“Bad, Bad People”




Moz’s Trip to the Dentist

Took Moz (88 years, 10 months) to the dentist this afternoon, and ohmygawd – it was like going to a comedy club! We’re filling out all the forms in the waiting area, and Moz has to put her signature on another one. “Again?!” she asks, exasperated. “Behave yourself,” I tell her, laughing, and she says, “Don’t make me laugh – I’m trying to sign this thing.” She finishes signing the paper and hands it back to me. “You know,” she says, “I’ll get all these papers signed, and then next week I’ll die.”

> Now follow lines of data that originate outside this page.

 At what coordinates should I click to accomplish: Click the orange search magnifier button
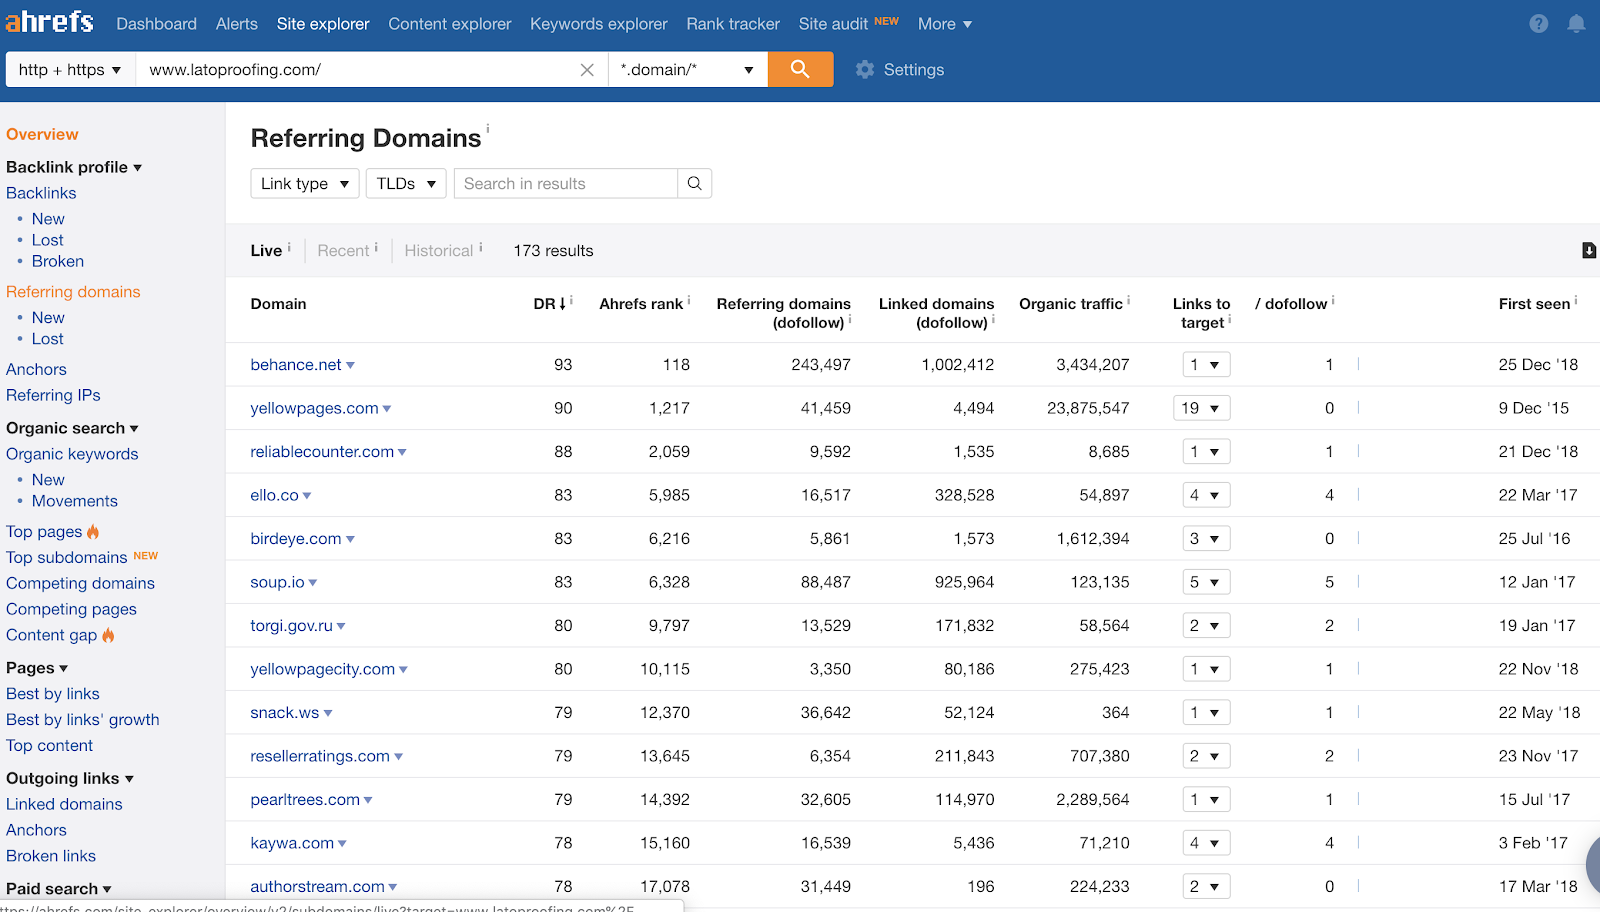(800, 69)
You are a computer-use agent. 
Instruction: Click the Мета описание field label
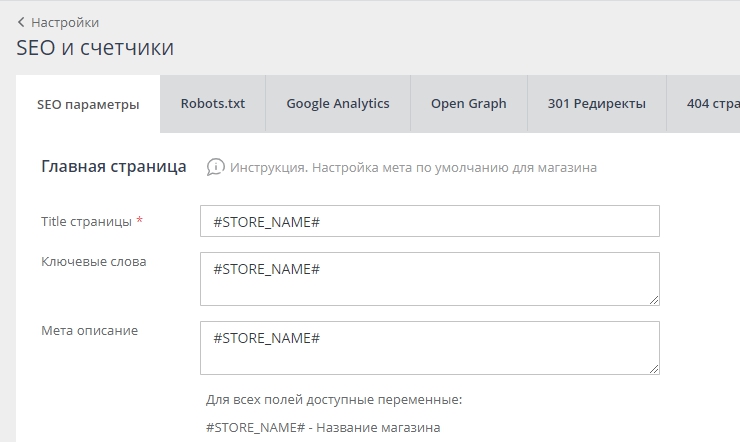89,331
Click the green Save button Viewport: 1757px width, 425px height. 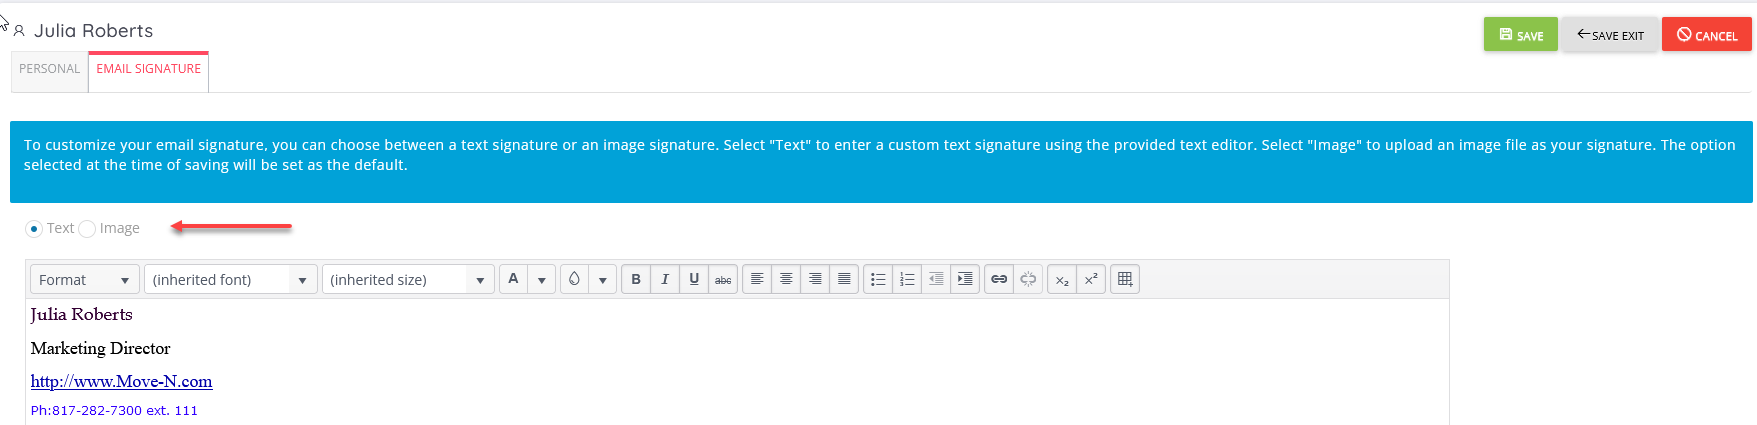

Missy, the dental lady comes out to get her, and Moz gets up to follow her with her walker. “Watch out,” she says, “I don’t have a license for this thing.” Missy starts cracking up.

Missy gets Moz situated in the dental chair, and turns the light on to start working on her teeth. Moz tells her to feel free to pluck any chin hairs she finds. Missy starts laughing. She hands Moz a glass of water to rinse. She asks Moz how she’s doing. Moz tells her, “I’m full of it.” Missy grins, and asks, “You’re full of it?” Moz says, “Water, that is.” And Missy cracks up.

Missy and Moz find out they were born three days apart at the end of December. “When you’re born at the end of the year, everyone always makes you a year older than you are,” Moz complains. And Missy adds, “Merry Christmas and happy birthday!” Then they discover they’re both left-handed, too!

Then Hansrolf comes in. Hansrolf is my favoritest dentist, ever. He’s like a stand-up comic. He and Moz immediately take to each other. Moz tells him she came here for the entertainment. She tells Hansrolf he should give Missy a raise. Hansrolf says what he needs to do is get all of us out of there – he is out-numbered and we are ganging up on him. Moz responds with some smartassery, and then she notes, “I probably shouldn’t have said that, eh?” And Hansrolf says, “Not just before I start working on your teeth, no.” Moz is still embarrassed about her chin hairs, and Hansrolf grins and says, “Don’t worry about any chin hairs. We’ll just work around them if we find any.”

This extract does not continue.